The Berkeleyan Apple

If secondary qualities exist only in the mind, so do primary ones. Let’s see you prove to me otherwise. Neither you nor I have a vantage-point outside of our minds to be able to tell what is inside and outside. There is no external apple. An apple can exist only in the mind. There is no external world because it all merely exists in our perception and without intelligent perception, nothing exists. Granted, that the perception of God makes the apple real, and it does not disappear when we no longer look at it, but the physical nature of the apple is merely a more concentrated and intense thought of the Creator God.

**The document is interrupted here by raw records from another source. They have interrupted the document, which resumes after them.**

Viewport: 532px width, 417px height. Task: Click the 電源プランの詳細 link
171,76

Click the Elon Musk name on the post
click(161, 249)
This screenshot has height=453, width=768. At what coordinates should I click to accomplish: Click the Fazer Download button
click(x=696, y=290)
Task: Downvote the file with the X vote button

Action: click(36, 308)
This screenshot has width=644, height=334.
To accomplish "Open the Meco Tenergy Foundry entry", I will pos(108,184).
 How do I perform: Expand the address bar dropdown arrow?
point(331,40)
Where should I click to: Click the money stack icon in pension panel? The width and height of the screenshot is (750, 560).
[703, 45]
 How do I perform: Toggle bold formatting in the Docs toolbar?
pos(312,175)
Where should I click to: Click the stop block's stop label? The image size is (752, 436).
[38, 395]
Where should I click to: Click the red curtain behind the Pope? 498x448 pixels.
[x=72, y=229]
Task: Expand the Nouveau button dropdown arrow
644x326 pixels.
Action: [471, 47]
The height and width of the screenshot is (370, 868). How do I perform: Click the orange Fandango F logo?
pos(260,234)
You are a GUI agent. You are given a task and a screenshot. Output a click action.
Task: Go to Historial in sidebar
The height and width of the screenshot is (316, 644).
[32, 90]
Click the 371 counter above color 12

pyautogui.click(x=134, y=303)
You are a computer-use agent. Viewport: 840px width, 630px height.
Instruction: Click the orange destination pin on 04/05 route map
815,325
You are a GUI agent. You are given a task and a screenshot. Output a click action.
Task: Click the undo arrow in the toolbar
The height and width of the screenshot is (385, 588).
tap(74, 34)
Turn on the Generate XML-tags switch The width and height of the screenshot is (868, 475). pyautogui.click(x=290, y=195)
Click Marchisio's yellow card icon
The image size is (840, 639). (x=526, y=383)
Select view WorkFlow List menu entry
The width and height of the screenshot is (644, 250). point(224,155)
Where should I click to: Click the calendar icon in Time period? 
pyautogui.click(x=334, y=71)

Locke was not consistent enough in his empiricism. He made a distinction between the primary and the secondary qualities of the apple. He cannot see the primary qualities of the apple independent of the mind; they depend completely on the secondary qualities. So the primary qualities are merely interpretations of the secondary qualities. Therefore primary qualities also exist only in the mind. Q.E.D. The apple cannot exist except in our mind. Being is really perceiving and thus the mystery of the substance of the apple is explained. Our minds or better, the mind of God produces the apple and God’s thinking ideas is the continuous creation we exist in. The apple does not disappear if we stop looking at it, but if God stops dreaming everything up, and wakes up, for example, poof! – it will not only be the apple that disappears!

 

 

The Kantian Apple

The Berkleyan apple shows what foolishness consistent empiricism brings about. The Cartesian apple shows what mistakes are made by rationalists, whose reasoning is not anchored in sense perceptions. The thought of the apple without the data of the senses is empty; the sense perceptions of the apple without the concept of the apple is blind. Our perception does not have to conform to the apple, but the apple has to conform to our perception. We can not see the apple as it is in itself. Our mind has an a priori structure that organizes the perception of the apple in the internal condition of time and the external one of space. The concepts of pure reason enlighten our understanding of the representations of sensation making the apple appear to us as a manifold, a phenomenon, a thing. We cannot perceive the apple outside of the structure of our mind as a thing in itself. We cannot see the noumenal apple. It is beyond our knowledge. But the apple as an appearance is real enough as the external world also is. For Berkeley to refute the existence of the apple in space outside of us is false or impossible. He cannot be refuted if space is considered a property of the apple in itself, because then space is a non-thing. But the inner experience of the apple is only possible if it is mediated by an outer experience. According to Kant it is a fact that the existence of an outer apple is required for the possibility of a determinate consciousness of the apple. So, feel free. You will not be eating a pure form, a thought, an essence, an apple split into mind and body, a phenomenon, just an apple. Eat it.

 

The Scientific Description of an Apple

Added April 7th, 2018

The apple is a seed bearing fruit, called malus pumila or malus domestica in binomial nomenclature. The stem or stalk on top of the apple is called the pedicel and the tuft at the bottom of the apple is the calyx, i.e., the set of petals or sepals left from the blossoms. The male organ in the calyx is called the stamen. In science each organ of the anatomy of the apple is named, making precise distinctions between its parts possible. The core of the apple contains an ovary, in which there are seeds or pips, by which the apple reproduces its species. The ovary is surrounded by a fleshy, edible pulp called in one nomenclature, the hypanthium or perianth and in another, (the same pulp can be called) the mesocarp, which is between the endocarp: the core of the apple itself or the inner skin surrounding the core, and the exocarp, which is the outer skin, the plant tissue covering the apple.

In the classification or taxonomy of the apple, it is in the kingdom of plants, the clades (in the ancestral groups) of Angiosperms, Eudicots, and Rosids; then in the order of Rosales; family, Rosaceae; genus, Malus and species M. pumila.

How does the scientific description of an apple compare with the different philosophical descriptions?